Work required - Rewrite the entire listing below as a JSON array of strings, one string per line, omitting blank lines.

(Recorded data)
____
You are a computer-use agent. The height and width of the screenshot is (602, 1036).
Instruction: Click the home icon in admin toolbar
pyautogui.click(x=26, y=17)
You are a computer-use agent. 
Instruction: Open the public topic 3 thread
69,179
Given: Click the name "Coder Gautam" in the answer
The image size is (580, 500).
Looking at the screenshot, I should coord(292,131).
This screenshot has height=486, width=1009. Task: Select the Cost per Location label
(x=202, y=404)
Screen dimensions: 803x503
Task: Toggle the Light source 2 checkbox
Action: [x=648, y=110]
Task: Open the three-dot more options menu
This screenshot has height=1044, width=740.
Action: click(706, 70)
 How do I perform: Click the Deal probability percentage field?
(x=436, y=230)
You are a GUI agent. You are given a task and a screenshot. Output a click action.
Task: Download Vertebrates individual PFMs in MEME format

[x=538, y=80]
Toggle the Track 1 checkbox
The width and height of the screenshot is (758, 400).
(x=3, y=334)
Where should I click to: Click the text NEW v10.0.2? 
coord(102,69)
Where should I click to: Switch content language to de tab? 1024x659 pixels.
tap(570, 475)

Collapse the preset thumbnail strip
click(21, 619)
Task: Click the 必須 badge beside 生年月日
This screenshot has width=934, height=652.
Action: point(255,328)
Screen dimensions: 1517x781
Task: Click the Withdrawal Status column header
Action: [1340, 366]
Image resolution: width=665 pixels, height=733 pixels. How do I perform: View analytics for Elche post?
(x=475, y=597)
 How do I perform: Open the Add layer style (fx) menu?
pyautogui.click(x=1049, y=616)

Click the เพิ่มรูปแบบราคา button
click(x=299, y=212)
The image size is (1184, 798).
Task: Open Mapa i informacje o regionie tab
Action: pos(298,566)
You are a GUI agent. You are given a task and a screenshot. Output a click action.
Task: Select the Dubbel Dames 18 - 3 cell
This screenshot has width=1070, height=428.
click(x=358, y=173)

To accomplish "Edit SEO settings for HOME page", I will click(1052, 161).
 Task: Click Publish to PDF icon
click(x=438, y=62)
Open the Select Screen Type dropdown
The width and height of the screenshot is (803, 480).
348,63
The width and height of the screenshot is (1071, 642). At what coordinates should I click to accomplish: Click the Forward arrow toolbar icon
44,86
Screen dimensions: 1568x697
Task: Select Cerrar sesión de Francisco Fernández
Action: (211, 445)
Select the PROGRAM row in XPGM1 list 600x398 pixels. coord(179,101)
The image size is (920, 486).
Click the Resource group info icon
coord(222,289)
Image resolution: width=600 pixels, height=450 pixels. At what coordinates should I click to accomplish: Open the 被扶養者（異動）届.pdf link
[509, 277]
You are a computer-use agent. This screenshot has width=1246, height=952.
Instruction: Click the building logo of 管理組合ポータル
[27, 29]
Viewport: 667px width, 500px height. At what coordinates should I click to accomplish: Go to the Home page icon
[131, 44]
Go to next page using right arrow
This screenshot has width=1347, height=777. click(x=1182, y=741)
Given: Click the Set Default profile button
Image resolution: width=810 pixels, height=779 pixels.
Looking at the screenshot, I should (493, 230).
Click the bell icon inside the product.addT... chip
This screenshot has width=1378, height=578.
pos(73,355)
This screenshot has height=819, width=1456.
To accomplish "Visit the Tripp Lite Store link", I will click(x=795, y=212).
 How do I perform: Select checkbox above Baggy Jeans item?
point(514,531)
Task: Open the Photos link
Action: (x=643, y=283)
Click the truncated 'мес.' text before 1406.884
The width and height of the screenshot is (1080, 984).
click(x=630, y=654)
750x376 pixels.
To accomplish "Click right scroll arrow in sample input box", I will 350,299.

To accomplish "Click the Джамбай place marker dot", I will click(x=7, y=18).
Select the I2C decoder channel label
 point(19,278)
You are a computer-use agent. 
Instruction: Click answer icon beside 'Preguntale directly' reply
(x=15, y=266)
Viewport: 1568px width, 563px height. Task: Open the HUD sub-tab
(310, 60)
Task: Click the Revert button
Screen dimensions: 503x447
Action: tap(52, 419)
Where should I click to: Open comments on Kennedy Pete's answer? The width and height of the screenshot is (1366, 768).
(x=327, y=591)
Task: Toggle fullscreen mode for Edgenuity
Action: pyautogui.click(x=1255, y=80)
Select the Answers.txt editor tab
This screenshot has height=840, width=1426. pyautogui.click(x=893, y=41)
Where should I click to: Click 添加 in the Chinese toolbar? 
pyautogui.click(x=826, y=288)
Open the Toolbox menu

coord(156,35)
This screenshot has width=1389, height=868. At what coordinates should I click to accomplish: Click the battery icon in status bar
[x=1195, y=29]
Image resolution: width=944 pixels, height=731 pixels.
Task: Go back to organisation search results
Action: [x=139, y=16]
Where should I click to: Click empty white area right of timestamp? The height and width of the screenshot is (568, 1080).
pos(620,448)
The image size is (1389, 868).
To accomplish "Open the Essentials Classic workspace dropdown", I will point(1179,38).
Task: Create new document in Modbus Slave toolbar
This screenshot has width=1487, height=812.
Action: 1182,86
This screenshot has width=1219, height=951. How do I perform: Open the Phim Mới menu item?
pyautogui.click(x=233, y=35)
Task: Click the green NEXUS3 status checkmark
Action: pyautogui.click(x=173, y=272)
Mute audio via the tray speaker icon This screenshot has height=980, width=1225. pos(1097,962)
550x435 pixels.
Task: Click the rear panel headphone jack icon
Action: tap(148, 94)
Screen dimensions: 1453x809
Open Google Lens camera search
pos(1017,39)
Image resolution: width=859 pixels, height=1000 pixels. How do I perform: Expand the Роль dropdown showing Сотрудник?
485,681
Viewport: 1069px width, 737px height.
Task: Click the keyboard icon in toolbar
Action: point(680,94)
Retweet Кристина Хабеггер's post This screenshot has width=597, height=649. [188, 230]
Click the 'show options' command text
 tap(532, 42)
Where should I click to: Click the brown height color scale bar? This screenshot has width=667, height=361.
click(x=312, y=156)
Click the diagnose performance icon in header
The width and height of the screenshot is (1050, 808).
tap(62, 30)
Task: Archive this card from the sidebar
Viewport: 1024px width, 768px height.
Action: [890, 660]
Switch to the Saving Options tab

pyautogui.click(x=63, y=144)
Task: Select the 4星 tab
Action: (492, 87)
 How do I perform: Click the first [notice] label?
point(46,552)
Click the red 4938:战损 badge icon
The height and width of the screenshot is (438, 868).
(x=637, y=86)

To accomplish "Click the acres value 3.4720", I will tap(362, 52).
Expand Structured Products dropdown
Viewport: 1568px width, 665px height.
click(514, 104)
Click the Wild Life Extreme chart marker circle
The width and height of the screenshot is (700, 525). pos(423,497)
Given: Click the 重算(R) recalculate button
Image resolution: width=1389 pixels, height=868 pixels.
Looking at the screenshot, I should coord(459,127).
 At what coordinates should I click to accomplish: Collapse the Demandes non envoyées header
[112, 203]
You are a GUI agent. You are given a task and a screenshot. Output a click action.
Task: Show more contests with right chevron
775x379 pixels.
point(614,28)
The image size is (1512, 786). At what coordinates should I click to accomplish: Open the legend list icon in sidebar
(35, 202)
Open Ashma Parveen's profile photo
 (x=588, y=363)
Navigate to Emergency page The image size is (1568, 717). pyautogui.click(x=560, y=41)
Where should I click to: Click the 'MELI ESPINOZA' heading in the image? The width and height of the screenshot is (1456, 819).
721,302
____
Answer to the problem -
[
  "You are a computer-use agent. The height and width of the screenshot is (602, 1036).",
  "Instruction: Click the home icon in admin toolbar",
  "pyautogui.click(x=26, y=17)",
  "You are a computer-use agent. ",
  "Instruction: Open the public topic 3 thread",
  "69,179",
  "Given: Click the name \"Coder Gautam\" in the answer",
  "The image size is (580, 500).",
  "Looking at the screenshot, I should coord(292,131).",
  "This screenshot has height=486, width=1009. Task: Select the Cost per Location label",
  "(x=202, y=404)",
  "Screen dimensions: 803x503",
  "Task: Toggle the Light source 2 checkbox",
  "Action: [x=648, y=110]",
  "Task: Open the three-dot more options menu",
  "This screenshot has height=1044, width=740.",
  "Action: click(706, 70)",
  " How do I perform: Click the Deal probability percentage field?",
  "(x=436, y=230)",
  "You are a GUI agent. You are given a task and a screenshot. Output a click action.",
  "Task: Download Vertebrates individual PFMs in MEME format",
  "[x=538, y=80]",
  "Toggle the Track 1 checkbox",
  "The width and height of the screenshot is (758, 400).",
  "(x=3, y=334)",
  "Where should I click to: Click the text NEW v10.0.2? ",
  "coord(102,69)",
  "Where should I click to: Switch content language to de tab? 1024x659 pixels.",
  "tap(570, 475)",
  "Collapse the preset thumbnail strip",
  "click(21, 619)",
  "Task: Click the 必須 badge beside 生年月日",
  "This screenshot has width=934, height=652.",
  "Action: point(255,328)",
  "Screen dimensions: 1517x781",
  "Task: Click the Withdrawal Status column header",
  "Action: [1340, 366]",
  "Image resolution: width=665 pixels, height=733 pixels. How do I perform: View analytics for Elche post?",
  "(x=475, y=597)",
  " How do I perform: Open the Add layer style (fx) menu?",
  "pyautogui.click(x=1049, y=616)",
  "Click the เพิ่มรูปแบบราคา button",
  "click(x=299, y=212)",
  "The image size is (1184, 798).",
  "Task: Open Mapa i informacje o regionie tab",
  "Action: pos(298,566)",
  "You are a GUI agent. You are given a task and a screenshot. Output a click action.",
  "Task: Select the Dubbel Dames 18 - 3 cell",
  "This screenshot has width=1070, height=428.",
  "click(x=358, y=173)",
  "To accomplish \"Edit SEO settings for HOME page\", I will click(1052, 161).",
  " Task: Click Publish to PDF icon",
  "click(x=438, y=62)",
  "Open the Select Screen Type dropdown",
  "The width and height of the screenshot is (803, 480).",
  "348,63",
  "The width and height of the screenshot is (1071, 642). At what coordinates should I click to accomplish: Click the Forward arrow toolbar icon",
  "44,86",
  "Screen dimensions: 1568x697",
  "Task: Select Cerrar sesión de Francisco Fernández",
  "Action: (211, 445)",
  "Select the PROGRAM row in XPGM1 list 600x398 pixels. coord(179,101)",
  "The image size is (920, 486).",
  "Click the Resource group info icon",
  "coord(222,289)",
  "Image resolution: width=600 pixels, height=450 pixels. At what coordinates should I click to accomplish: Open the 被扶養者（異動）届.pdf link",
  "[509, 277]",
  "You are a computer-use agent. This screenshot has width=1246, height=952.",
  "Instruction: Click the building logo of 管理組合ポータル",
  "[27, 29]",
  "Viewport: 667px width, 500px height. At what coordinates should I click to accomplish: Go to the Home page icon",
  "[131, 44]",
  "Go to next page using right arrow",
  "This screenshot has width=1347, height=777. click(x=1182, y=741)",
  "Given: Click the Set Default profile button",
  "Image resolution: width=810 pixels, height=779 pixels.",
  "Looking at the screenshot, I should (493, 230).",
  "Click the bell icon inside the product.addT... chip",
  "This screenshot has width=1378, height=578.",
  "pos(73,355)",
  "This screenshot has height=819, width=1456.",
  "To accomplish \"Visit the Tripp Lite Store link\", I will click(x=795, y=212).",
  " How do I perform: Select checkbox above Baggy Jeans item?",
  "point(514,531)",
  "Task: Open the Photos link",
  "Action: (x=643, y=283)",
  "Click the truncated 'мес.' text before 1406.884",
  "The width and height of the screenshot is (1080, 984).",
  "click(x=630, y=654)",
  "750x376 pixels.",
  "To accomplish \"Click right scroll arrow in sample input box\", I will 350,299.",
  "To accomplish \"Click the Джамбай place marker dot\", I will click(x=7, y=18).",
  "Select the I2C decoder channel label",
  " point(19,278)",
  "You are a computer-use agent. ",
  "Instruction: Click answer icon beside 'Preguntale directly' reply",
  "(x=15, y=266)",
  "Viewport: 1568px width, 563px height. Task: Open the HUD sub-tab",
  "(310, 60)",
  "Task: Click the Revert button",
  "Screen dimensions: 503x447",
  "Action: tap(52, 419)",
  "Where should I click to: Open comments on Kennedy Pete's answer? The width and height of the screenshot is (1366, 768).",
  "(x=327, y=591)",
  "Task: Toggle fullscreen mode for Edgenuity",
  "Action: pyautogui.click(x=1255, y=80)",
  "Select the Answers.txt editor tab",
  "This screenshot has height=840, width=1426. pyautogui.click(x=893, y=41)",
  "Where should I click to: Click 添加 in the Chinese toolbar? ",
  "pyautogui.click(x=826, y=288)",
  "Open the Toolbox menu",
  "coord(156,35)",
  "This screenshot has width=1389, height=868. At what coordinates should I click to accomplish: Click the battery icon in status bar",
  "[x=1195, y=29]",
  "Image resolution: width=944 pixels, height=731 pixels.",
  "Task: Go back to organisation search results",
  "Action: [x=139, y=16]",
  "Where should I click to: Click empty white area right of timestamp? The height and width of the screenshot is (568, 1080).",
  "pos(620,448)",
  "The image size is (1389, 868).",
  "To accomplish \"Open the Essentials Classic workspace dropdown\", I will point(1179,38).",
  "Task: Create new document in Modbus Slave toolbar",
  "This screenshot has width=1487, height=812.",
  "Action: 1182,86",
  "This screenshot has width=1219, height=951. How do I perform: Open the Phim Mới menu item?",
  "pyautogui.click(x=233, y=35)",
  "Task: Click the green NEXUS3 status checkmark",
  "Action: pyautogui.click(x=173, y=272)",
  "Mute audio via the tray speaker icon This screenshot has height=980, width=1225. pos(1097,962)",
  "550x435 pixels.",
  "Task: Click the rear panel headphone jack icon",
  "Action: tap(148, 94)",
  "Screen dimensions: 1453x809",
  "Open Google Lens camera search",
  "pos(1017,39)",
  "Image resolution: width=859 pixels, height=1000 pixels. How do I perform: Expand the Роль dropdown showing Сотрудник?",
  "485,681",
  "Viewport: 1069px width, 737px height.",
  "Task: Click the keyboard icon in toolbar",
  "Action: point(680,94)",
  "Retweet Кристина Хабеггер's post This screenshot has width=597, height=649. [188, 230]",
  "Click the 'show options' command text",
  " tap(532, 42)",
  "Where should I click to: Click the brown height color scale bar? This screenshot has width=667, height=361.",
  "click(x=312, y=156)",
  "Click the diagnose performance icon in header",
  "The width and height of the screenshot is (1050, 808).",
  "tap(62, 30)",
  "Task: Archive this card from the sidebar",
  "Viewport: 1024px width, 768px height.",
  "Action: [890, 660]",
  "Switch to the Saving Options tab",
  "pyautogui.click(x=63, y=144)",
  "Task: Select the 4星 tab",
  "Action: (492, 87)",
  " How do I perform: Click the first [notice] label?",
  "point(46,552)",
  "Click the red 4938:战损 badge icon",
  "The height and width of the screenshot is (438, 868).",
  "(x=637, y=86)",
  "To accomplish \"Click the acres value 3.4720\", I will tap(362, 52).",
  "Expand Structured Products dropdown",
  "Viewport: 1568px width, 665px height.",
  "click(514, 104)",
  "Click the Wild Life Extreme chart marker circle",
  "The width and height of the screenshot is (700, 525). pos(423,497)",
  "Given: Click the 重算(R) recalculate button",
  "Image resolution: width=1389 pixels, height=868 pixels.",
  "Looking at the screenshot, I should coord(459,127).",
  " At what coordinates should I click to accomplish: Collapse the Demandes non envoyées header",
  "[112, 203]",
  "You are a GUI agent. You are given a task and a screenshot. Output a click action.",
  "Task: Show more contests with right chevron",
  "775x379 pixels.",
  "point(614,28)",
  "The image size is (1512, 786). At what coordinates should I click to accomplish: Open the legend list icon in sidebar",
  "(35, 202)",
  "Open Ashma Parveen's profile photo",
  " (x=588, y=363)",
  "Navigate to Emergency page The image size is (1568, 717). pyautogui.click(x=560, y=41)",
  "Where should I click to: Click the 'MELI ESPINOZA' heading in the image? The width and height of the screenshot is (1456, 819).",
  "721,302"
]